■ TEXT PASSAGE:
┌──

With focus on renal dysfunction as a major adverse event, the present retrospective study was conducted to determine the impact of oral TAC on renal function when given for remission induction therapy in UC patients.

Methods

Patients

This retrospective study investigated patients treated from April 2009 to March 2019 at Shimane University Hospital. It was performed in accordance with the Declaration of Helsinki and the protocol was approved by the ethics committee of Shimane University Faculty of Medicine. Fifty-five patients with moderate to severe active UC were included. Steroid-dependent UC was defined when steroid administration could not be reduced to below the equivalent of prednisolone (PSL) at 10 mg/day within three months of starting steroids without recurrent active disease or when relapse occurred within three months of stopping steroids. Steroid-refractory UC was defined as active disease despite PSL up to 0.75 mg/kg/day over a period of four weeks. Patients with a history of colorectal surgery, acute infectious enterocolitis, or regular intake of aspirin and/or other nonsteroidal anti-inflammatory drugs (NSAIDs) were excluded from this study. The diagnosis of UC was based on established standard criteria related to symptoms, and standard radiographic and endoscopic results.‍( The extent of colonic involvement was determined from results of a total colonoscopy examination.

The medical records of all 55 patients were retrospectively reviewed, with demographic factors, age, gender, duration of disease, clinical activity, extent type of UC, and concomitant medications taken at the start of TAC noted. At the time of drug initiation, TAC was administered at a dose of 0.1 or 0.05 mg/kg/day, which was then adjusted to achieve a high target trough level of 10–15 ng/ml. The attending physicians advised their patients to stay well hydrated while receiving TAC. Two weeks after starting treatment, the dosage was again adjusted to produce a low target trough level of 5–10 ng/ml. After 12 weeks of administration, TAC was withdrawn or continued depending on clinical response. All patients were evaluated using the Lichtiger index, as previously reported. Clinical remission was defined as Lichtiger index ≤3.‍(

Renal function

Renal function changes during and after TAC treatment were confirmed by determining estimated glomerular-filtration rate (eGFR), calculated using the modification in renal disease (MDRD) equation, as follows: GFR (ml/min/1.73 m‍2) = 175 × (sCr)‍−1.154 × (age)‍−0.203 × 0.742 (if female) × 0.808 (if Japanese). Acute kidney injury (AKI) and chronic kidney disease (CKD) definitions were based on the Kidney Disease: Improving Global Outcomes (KDIGO) criteria, and eGFR was determined using the CKD-EPI equation.‍( The rate of change in eGFR was defined as the ratio of eGFR at that time point as compared to the baseline (start of TAC administration).

└──

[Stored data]
┌──

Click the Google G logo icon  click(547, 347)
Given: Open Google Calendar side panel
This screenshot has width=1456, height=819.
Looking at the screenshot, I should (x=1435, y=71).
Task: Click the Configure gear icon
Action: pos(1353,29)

└──

■ TASKS AND EXERCISES:
- a) Transcribe the passage on tacrolimus in ulcerative colitis, starting at "With focus on" and ending at "in UC patients.".
- b) Go on with the passage on tacrolimus in ulcerative colitis from the point where it stops.

■ OUTPUTS IN ORDER:
- a)
With focus on renal dysfunction as a major adverse event, the present retrospective study was conducted to determine the impact of oral TAC on renal function when given for remission induction therapy in UC patients.

- b)
Statistical analysis

Statistical analysis was performed using the SPSS statistical package, ver. 22.0 (SPSS, Chicago, IL). Normality of distribution was verified using the Shapiro-Wilk test. Parametric numerical results are presented as the mean ± SD, and nonparametric data as the median and interquartile range (IQR). The Mann–Whitney U test was used to examine differences between nonparametric data. Univariate and multivariate linear regression analyses were performed to identify factors associated with rate of eGFR change, with the confounders age, eGFR at baseline, maximum trough level, and days of administration. Variables showing p<0.05 in univariate regression analysis were entered into multiple regression analysis. All p values shown are two-sided and p<0.05 was considered to indicate statistical significance.

Results

Baseline characteristics

The baseline characteristics of the enrolled patients are presented in Table 1. They were comprised of 41 males and 14 females, with a median age at start of TAC therapy 39 (range 24.0–52.5) years and duration of disease 38 (16.5–117.0) months. As for disease extent, 81.8% (45/55) of the patients had extensive colitis and 18.2% (10/55) left-sided colitis. Furthermore, 15 (27.3%) were PSL-resistant and 33 (60.0%) were PSL-dependent, while the other 7 (12.7%) were naïve to PSL. At the start of TAC therapy, patients previously treated with 5-ASA, a thioprine (azathioprine or 6-mercaptopurine), a biologic [anti-tumor necrosis factor (TNF)-α antibody], or PSL numbered 44 (80%), 16 (29.1%), 7 (12.7%), and 35 (63.6%), respectively. The median dose of PSL was 15.0 (4.5–30.0) mg. In addition, other concomitant medications given to the patients included rabeprazole (n = 12), esomeprazole (n = 10), lansoprazole (n = 1), vonoprazan (n = 2), and amlodipine (n = 2).

Table 1.

Baseline characteristics of eligible patients

Total number of patients, n	55
Age (year), median (IQR)	39 (24.0–52.5)
Duration of disease (month), median (IQR)	38 (16.5–117.0)
Gender
Male, n (%)	41 (74.5)
Female, n (%)	14 (25.5)
Medical history
Hypertension, n (%)	0 (0)
Diabetes mellitus, n (%)	2 (3.6)
Disease extent
Proctitis, n (%)	0 (0)
Left-sided colitis, n (%)	10 (18.2)
Extensive coitis, n (%)	45 (81.8)
Response to steroid therapy
Refractory, n (%)	15 (27.3)
Dependent, n (%)	33 (60.0)
Naïve, n (%)	7 (12.7)
Medications
Yes, n (%)	51 (92.7)
5-Aminosalicylates, n (%)	44 (80.0)
Thioprines (azathioprine or mercaptopurine), n (%)	16 (29.1)
Biologics, n (%)	7 (12.7)
Predonisolone, n (%)	35 (63.6)
Dose of predonisolone (mg), median (IQR)	15.0 (4.5–30.0)
Other concomitanct medications
Yes, n (%)	27 (49.1)
Proton pump inhibitors	23 (41.8)
Potassium-competitive acid blocker	2 (3.6)
Calcium channel blocker	2 (3.6)
Lichtiger score, median (IQR)	10 (8–14)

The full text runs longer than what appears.